Andembry is a recombinant monoclonal antibody that targets Factor XIIa, a plasma protein crucial in initiating the cascade of events leading to angioedema. Administered as a once-monthly subcutaneous injection via a pre-filled pen, Andembry can be self-administered by patients or caregivers following proper training.
The approvals are based on data from the Phase 3 VANGUARD trial and its open-label extension study. The VANGUARD trial demonstrated a significant reduction in HAE attack rates, from a mean of 2.01 attacks per month at baseline to 0.27 per month after six months of treatment. Notably, 62% of patients treated with Andembry achieved attack-free status during the treatment period. Furthermore, the drug reduced the median number of HAE attacks to zero and lowered the mean number of HAE attacks per month by 86.5% compared to placebo.
Clinical Efficacy and Safety
The VANGUARD trial, a pivotal international Phase 3 study, enrolled 64 HAE patients aged 12 and older. Results published in The Lancet in April 2023 highlighted the efficacy and safety of garadacimab. An ongoing open-label extension study further supports these findings, with an interim analysis showing a 95% reduction in swelling attack rates and more than half of patients being attack-free with a median garadacimab exposure of 13.8 months. The most common side effects reported were injection site reactions.
Mechanism of Action
Andembry's unique mechanism of action involves inhibiting plasma protein FXIIa, preventing the initiation of the cascade that leads to edema formation. This contrasts with other HAE therapies that target downstream mediators. By blocking the activation of FXII, Andembry aims to provide more effective and sustained control over HAE attacks.
Impact on Patients
HAE is a rare, genetic condition affecting approximately 1 in 50,000 people, characterized by recurrent and unpredictable swelling attacks that can affect various body parts, including the abdomen, face, and airways. These attacks can be painful and, in severe cases, life-threatening. The availability of Andembry offers a new option for patients to manage their condition and improve their quality of life.

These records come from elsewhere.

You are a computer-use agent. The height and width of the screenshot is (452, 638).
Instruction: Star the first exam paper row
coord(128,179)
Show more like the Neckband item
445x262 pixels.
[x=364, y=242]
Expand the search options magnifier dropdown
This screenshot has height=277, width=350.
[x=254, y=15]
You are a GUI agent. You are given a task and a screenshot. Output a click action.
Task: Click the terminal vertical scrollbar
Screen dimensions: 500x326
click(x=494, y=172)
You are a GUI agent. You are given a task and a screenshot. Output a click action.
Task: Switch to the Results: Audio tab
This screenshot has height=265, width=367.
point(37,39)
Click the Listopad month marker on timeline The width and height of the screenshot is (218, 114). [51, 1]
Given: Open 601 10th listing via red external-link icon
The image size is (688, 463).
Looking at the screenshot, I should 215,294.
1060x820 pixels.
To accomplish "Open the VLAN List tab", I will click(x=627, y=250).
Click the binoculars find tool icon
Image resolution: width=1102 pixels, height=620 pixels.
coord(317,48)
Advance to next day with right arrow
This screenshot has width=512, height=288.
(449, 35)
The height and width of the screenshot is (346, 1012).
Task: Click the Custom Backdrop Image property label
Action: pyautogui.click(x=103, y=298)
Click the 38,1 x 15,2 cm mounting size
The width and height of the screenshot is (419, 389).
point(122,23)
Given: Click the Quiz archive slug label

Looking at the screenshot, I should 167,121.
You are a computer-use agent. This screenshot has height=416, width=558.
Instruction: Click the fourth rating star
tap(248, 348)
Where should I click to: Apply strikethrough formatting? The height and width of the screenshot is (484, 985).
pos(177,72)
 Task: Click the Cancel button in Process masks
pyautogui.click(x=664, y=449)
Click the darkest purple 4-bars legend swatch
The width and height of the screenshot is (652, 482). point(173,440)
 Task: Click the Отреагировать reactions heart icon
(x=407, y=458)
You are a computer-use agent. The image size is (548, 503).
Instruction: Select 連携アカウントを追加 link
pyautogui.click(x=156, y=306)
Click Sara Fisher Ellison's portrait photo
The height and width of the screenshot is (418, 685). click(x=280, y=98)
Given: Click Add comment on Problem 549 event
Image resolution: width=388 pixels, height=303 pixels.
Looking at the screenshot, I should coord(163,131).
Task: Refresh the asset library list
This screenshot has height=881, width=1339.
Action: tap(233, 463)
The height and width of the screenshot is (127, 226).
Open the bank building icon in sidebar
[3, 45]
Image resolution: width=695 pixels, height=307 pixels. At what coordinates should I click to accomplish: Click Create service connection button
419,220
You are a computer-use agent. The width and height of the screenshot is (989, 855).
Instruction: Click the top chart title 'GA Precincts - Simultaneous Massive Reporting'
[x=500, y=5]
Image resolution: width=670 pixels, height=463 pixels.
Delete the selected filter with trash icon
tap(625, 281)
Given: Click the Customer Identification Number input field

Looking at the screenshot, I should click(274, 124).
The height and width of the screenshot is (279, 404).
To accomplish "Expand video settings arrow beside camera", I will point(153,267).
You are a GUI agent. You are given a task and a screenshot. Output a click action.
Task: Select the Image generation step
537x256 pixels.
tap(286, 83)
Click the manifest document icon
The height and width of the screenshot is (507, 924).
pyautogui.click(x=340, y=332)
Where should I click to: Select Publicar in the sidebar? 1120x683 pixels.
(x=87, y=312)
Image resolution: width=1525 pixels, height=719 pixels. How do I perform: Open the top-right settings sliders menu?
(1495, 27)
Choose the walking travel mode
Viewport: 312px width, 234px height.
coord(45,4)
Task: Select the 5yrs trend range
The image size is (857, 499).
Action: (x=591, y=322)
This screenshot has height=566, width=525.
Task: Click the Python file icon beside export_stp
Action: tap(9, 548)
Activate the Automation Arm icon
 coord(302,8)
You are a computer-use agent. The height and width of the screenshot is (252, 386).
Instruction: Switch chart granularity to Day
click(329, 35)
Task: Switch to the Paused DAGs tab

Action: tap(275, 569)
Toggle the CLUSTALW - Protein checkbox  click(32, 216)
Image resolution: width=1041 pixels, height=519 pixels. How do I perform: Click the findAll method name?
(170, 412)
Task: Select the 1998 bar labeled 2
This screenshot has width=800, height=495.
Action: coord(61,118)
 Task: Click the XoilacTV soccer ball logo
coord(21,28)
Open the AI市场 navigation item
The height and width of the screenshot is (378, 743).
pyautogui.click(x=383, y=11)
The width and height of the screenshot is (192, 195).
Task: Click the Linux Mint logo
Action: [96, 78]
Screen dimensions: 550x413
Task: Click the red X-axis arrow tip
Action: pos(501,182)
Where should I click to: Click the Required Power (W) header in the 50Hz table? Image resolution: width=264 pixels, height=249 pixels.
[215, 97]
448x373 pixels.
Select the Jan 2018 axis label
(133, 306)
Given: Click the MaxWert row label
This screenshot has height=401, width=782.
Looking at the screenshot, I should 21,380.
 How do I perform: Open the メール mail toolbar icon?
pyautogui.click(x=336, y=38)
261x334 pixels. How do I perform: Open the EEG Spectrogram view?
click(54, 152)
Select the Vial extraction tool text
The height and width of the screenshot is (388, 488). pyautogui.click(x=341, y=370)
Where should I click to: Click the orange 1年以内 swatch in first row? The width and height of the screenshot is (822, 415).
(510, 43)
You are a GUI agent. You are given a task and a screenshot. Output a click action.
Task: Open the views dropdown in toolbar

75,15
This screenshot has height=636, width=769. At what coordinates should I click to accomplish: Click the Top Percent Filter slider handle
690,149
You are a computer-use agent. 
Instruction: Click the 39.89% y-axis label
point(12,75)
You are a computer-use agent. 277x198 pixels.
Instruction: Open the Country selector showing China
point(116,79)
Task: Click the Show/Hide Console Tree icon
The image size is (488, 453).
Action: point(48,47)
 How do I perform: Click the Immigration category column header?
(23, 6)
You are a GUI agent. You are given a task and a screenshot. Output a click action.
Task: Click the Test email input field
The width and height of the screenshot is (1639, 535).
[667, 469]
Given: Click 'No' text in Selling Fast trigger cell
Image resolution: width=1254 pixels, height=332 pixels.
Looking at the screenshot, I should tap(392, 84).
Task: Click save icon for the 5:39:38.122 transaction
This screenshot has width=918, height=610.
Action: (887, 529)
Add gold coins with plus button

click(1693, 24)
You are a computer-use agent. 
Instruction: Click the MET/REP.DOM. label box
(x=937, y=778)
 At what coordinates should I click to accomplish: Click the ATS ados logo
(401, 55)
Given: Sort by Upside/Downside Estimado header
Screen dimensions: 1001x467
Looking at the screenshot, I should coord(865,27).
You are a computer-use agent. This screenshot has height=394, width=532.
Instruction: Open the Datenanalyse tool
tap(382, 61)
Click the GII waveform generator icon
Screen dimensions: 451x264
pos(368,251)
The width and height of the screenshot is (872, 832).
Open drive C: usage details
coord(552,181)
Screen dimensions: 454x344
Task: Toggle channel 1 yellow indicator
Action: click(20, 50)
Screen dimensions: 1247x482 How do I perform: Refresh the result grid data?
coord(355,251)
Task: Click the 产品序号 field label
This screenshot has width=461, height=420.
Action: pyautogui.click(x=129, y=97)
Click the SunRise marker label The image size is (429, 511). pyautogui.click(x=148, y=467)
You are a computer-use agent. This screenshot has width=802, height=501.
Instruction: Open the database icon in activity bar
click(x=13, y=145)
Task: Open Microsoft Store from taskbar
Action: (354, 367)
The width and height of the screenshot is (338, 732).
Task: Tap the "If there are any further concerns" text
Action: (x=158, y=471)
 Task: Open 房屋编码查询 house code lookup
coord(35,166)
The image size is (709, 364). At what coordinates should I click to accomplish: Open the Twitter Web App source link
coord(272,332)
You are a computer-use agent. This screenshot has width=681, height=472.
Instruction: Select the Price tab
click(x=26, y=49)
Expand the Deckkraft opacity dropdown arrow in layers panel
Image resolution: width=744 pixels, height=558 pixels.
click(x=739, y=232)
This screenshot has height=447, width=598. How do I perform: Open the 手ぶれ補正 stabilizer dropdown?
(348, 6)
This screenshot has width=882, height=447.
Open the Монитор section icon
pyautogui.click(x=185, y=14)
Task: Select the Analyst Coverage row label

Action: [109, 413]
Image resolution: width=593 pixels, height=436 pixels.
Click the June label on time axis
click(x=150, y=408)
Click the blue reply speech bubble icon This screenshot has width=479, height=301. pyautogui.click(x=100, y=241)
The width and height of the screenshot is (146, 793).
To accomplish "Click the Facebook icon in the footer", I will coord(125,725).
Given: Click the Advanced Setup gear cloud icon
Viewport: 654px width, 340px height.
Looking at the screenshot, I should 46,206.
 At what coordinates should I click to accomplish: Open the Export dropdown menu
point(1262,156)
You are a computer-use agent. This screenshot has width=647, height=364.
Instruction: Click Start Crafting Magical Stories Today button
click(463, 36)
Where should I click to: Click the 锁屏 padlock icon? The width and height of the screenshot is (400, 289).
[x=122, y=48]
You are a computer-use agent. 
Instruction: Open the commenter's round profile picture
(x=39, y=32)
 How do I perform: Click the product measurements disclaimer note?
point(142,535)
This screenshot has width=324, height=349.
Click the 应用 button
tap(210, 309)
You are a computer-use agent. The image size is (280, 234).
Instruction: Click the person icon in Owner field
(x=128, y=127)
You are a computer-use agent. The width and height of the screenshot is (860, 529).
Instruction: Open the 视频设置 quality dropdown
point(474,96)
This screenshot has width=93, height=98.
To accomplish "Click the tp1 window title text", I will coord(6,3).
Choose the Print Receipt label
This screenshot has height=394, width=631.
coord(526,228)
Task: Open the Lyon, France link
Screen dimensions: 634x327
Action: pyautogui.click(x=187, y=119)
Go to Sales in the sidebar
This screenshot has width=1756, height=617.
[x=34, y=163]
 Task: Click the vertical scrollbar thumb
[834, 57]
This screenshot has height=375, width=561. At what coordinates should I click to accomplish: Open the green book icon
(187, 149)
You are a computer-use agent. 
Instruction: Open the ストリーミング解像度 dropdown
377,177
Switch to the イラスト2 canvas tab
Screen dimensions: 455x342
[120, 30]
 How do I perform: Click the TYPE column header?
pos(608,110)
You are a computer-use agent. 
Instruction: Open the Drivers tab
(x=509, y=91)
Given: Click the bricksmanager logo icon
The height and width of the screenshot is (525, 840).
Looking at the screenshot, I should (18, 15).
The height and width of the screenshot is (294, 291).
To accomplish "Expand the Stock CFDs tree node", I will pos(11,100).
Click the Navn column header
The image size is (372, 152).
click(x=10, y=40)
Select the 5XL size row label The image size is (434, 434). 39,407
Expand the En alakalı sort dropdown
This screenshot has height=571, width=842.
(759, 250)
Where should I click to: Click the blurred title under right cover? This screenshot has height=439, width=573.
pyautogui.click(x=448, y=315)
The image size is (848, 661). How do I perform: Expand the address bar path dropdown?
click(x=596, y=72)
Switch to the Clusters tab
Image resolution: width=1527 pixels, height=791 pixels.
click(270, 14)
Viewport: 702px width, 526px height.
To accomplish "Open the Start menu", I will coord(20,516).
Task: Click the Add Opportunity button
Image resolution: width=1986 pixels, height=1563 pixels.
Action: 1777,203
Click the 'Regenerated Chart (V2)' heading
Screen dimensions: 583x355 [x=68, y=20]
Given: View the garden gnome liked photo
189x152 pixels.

Henrik Balle Boysen, President of HAE International, commented that Andembry, as a novel once-monthly subcutaneous treatment that inhibits activated Factor XII, is a welcome addition to the HAE treatment landscape, offering people with HAE another choice for lessening the burden associated with this lifelong condition.
Regulatory Status and Availability
With approvals secured in the UK and Europe, Andembry is under regulatory review in the United States, Japan, Switzerland, and Canada. CSL Behring will work to make Andembry available for eligible patients following access and reimbursement negotiations.